At Camp Wekeela, honoring the Native American heritage is both purposeful and substantial to our camp. That’s why most of the buildings around camp have Native American names. Our newsletter, “The Wigwam”, and the Council Ring (where we hold lineups and weekly campfires) are also derived from Native American words. These names have important meaning at Wekeela as we honor those that came and lived at camp before us. The Iroquois nation was a five-nation confederacy. The Iroquois power was felt from Maine to Mississippi. Throughout Maine lived the Abnaki tribe. Abnaki (or Abenaki) belonged to the Algonquians. Their native tongue was Lenape. At Wekeela, we believe that we must appreciate, not appropriate, the Indigenous cultures and phrases.

We cannot have a blog about the eleventh month on the calendar without mentioning Thanksgiving. The Wekeela community is reminded daily about gratitude at camp. During Rituals (before bedtime) campers share what they are grateful for. In the camp dining hall, there is a gratitude board where campers and staff can post what they are grateful for. Talking about gratitude also provides our camp community with the opportunity to display random acts of kindness. It costs us nothing to be kind. We don’t know what anyone is going through so be nice. Showing acts of kindness may be as simple as taking the time to help someone finish props for the camp talent show or offering support to a camper who is struggling with a new skill. These examples depict a selfless behavioral response of compassion and/or action from one person to another, a healthy mindset that includes the well-being of other staff as a priority for our daily interaction. Being nice or kind requires a personal decision to put aside your own interests to help someone else, even if that requires extra effort on your part.

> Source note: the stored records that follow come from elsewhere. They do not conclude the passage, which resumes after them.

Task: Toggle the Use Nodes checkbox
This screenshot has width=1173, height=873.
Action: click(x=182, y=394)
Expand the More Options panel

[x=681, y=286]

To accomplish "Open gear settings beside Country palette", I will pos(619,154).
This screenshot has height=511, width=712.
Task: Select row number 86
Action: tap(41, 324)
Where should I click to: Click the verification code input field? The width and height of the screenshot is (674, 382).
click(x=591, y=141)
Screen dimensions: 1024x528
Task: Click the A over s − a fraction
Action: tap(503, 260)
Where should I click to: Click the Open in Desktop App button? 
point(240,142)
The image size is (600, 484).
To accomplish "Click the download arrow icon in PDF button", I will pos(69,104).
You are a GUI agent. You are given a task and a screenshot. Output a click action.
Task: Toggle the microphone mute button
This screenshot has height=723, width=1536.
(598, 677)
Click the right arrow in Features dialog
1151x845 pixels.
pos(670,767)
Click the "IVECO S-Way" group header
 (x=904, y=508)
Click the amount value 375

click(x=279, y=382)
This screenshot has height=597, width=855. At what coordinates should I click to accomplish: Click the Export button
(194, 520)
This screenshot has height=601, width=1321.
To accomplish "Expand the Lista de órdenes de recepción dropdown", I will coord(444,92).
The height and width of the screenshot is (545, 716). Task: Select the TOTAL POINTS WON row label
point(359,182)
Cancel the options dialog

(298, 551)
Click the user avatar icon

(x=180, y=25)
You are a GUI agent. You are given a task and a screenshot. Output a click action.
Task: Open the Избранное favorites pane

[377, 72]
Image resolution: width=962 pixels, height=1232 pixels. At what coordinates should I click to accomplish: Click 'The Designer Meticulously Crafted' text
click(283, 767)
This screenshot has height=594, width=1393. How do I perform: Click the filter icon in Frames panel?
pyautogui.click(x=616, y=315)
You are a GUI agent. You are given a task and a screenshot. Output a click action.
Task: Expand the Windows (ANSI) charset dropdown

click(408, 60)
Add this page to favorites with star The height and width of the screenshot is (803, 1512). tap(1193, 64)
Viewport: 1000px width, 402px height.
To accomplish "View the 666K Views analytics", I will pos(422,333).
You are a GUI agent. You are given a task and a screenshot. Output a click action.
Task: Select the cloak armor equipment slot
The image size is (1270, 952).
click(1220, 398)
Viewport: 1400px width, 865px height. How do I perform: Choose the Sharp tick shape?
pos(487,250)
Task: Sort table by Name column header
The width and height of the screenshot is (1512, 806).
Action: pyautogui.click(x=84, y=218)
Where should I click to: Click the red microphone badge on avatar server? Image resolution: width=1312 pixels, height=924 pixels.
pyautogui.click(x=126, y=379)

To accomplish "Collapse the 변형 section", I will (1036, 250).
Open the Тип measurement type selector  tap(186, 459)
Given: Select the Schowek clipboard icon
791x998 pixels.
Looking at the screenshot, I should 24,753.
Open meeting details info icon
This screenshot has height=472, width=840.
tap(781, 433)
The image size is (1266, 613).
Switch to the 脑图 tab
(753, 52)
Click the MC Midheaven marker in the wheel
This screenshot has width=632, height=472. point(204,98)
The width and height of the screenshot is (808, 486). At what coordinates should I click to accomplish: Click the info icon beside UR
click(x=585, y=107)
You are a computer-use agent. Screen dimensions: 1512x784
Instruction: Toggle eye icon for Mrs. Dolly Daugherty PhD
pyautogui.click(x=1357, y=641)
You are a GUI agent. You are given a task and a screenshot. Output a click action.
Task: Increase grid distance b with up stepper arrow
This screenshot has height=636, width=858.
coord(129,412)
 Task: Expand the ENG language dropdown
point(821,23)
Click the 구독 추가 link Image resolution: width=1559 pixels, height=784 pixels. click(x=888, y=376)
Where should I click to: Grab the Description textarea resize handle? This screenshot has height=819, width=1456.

Showing kindness increases a sense of happiness. When you do something kind, the person, or group, on the receiving end of your gesture feels gratitude. Camp life is challenging, and living in a community can be stressful, but experiencing kindness can lead you back to feeling positive about your own situation. When we feel gratitude, we are happier and more able to help others. The circle of caring keeps repeating.

Below here are the Wekeela tips for practicing Gratitude this November:

  1. Participate in Wekeela Rituals: Just like at camp, start winding down your day with a version of Rituals. The simple act of putting closure on your day, whether as a family, or individually, can help to more restful sleep, better days, and less stress at night. Rituals like asking questions, reading a book, listening to calming music, or joking with others are wonderful ways to appreciate your day, reflect, and start fresh for the next day.
  2. Spend time in nature: Wherever you live, reconnecting with nature, just like at camp, can allow you some peace of mind during the busy holiday season. Spending time in nature is proven to lower stress and help to discover new things. Spending a few hours on a hike, under the stars, or on the water can really help you feel grateful for what you have and what life has to offer.
  3. Put the phones down at meals: There is no more important time during the day than family dinner time. So much of our lives are consumed in social media and our phones. Taking the time to put your phone away for meals, especially family dinners, is an important way to be grateful for your company and your food itself. It’s also more healthy to eat without a phone than with one.
  4. Write notes to those you’re grateful for: One of the most popular sessions during our Staff Training periods is our Gratitude workshop, in which staff write letters to those they want to express gratitude for. Taking a few minutes to write a handwritten letter to someone important in your life and then sharing that letter is scientifically proven to increase your happiness. You can learn more in this video.
  5. Volunteer or give back to the community: Connecting with one’s community can be a rewarding experience, not only to put your own life in perspective, but also to connect with others in your community that may be less fortunate. No matter the experience, connecting with the community can help to spread gratitude and holiday cheer before the holidays.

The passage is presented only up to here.